Sunday, September 10, 2006

愛護地球

......本月二十四日至下月十日假將軍澳東港城,舉辦「東港城愛地球奇異爬蟲動物展」,展出全亞洲多種爬蟲及兩棲類動物。

--二○○六年九月七日
《頭條日報》

Friday, September 08, 2006

Walkers

年前,某同學的女友回港時,帶回來的寄艙行李,不是書、衣服或日用品,而是一箱 Walkers 薯片!認真誇張!

晚上在百佳找到 Walkers 薯片,Thai Sweet Chilli flavour,雖然包裝不同了,但仍叫人很窩心。

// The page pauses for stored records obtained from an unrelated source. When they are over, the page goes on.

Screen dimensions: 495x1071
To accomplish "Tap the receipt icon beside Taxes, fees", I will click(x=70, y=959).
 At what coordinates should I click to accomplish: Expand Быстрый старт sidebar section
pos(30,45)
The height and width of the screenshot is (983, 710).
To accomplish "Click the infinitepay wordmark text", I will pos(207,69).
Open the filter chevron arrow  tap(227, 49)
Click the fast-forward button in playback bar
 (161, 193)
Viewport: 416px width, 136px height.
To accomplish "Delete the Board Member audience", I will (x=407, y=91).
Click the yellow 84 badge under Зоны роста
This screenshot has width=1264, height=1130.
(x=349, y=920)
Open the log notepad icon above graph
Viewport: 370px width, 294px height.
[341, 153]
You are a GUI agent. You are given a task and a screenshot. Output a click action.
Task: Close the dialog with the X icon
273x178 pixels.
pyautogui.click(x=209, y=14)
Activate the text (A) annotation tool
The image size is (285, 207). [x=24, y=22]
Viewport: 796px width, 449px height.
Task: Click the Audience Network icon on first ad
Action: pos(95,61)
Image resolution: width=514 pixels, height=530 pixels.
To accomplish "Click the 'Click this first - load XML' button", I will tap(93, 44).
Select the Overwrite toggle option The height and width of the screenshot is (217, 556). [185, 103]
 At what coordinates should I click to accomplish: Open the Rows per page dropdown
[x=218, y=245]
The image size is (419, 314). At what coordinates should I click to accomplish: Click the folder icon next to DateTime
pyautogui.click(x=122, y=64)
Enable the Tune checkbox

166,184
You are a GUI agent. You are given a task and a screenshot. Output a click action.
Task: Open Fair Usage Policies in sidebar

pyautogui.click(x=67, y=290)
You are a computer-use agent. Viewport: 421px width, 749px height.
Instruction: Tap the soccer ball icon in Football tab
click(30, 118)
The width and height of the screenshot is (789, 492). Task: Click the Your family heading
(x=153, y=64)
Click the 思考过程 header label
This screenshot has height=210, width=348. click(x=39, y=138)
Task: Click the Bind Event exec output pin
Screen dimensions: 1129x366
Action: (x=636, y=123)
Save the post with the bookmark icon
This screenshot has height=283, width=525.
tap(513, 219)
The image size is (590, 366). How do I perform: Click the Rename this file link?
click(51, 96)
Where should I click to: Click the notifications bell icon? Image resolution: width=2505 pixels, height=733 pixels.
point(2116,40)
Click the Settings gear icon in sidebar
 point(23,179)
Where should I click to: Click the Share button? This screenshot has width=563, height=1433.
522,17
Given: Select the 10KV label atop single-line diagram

Wednesday, September 06, 2006

佳!

佳句陸續有來。

兄弟:「無定向全方位的紊亂。」

洛:「你喜歡啦,咁大個玲。」

R:「佢有好多中產朋友。」

V:「小妹姓楊,楊過的楊,名玲,玲瓏浮突的玲,見君文采了得,望談之。」

Monday, September 04, 2006

洛:「既生洛,何生玲!?」

笑死。

Sunday, September 03, 2006

極度婚姻悲觀者

作為一個極度婚姻悲觀者,對於婚姻,甚或對於關係,一直抱絕對悲觀態度。

相信婚外情,相信男人/女人會去滾。但要去/想去/預左去滾的,請不要生仔。活著已經是一種掙扎,請別為下一代製造悲劇。

那麼,世界只會愈來愈悲。

悲劇。阿門。

極度物質主義者

作為一個極度物質主義者,我大抵會被視為典型「向錢看」的香港女生。對此,我不作否認,也不須否認。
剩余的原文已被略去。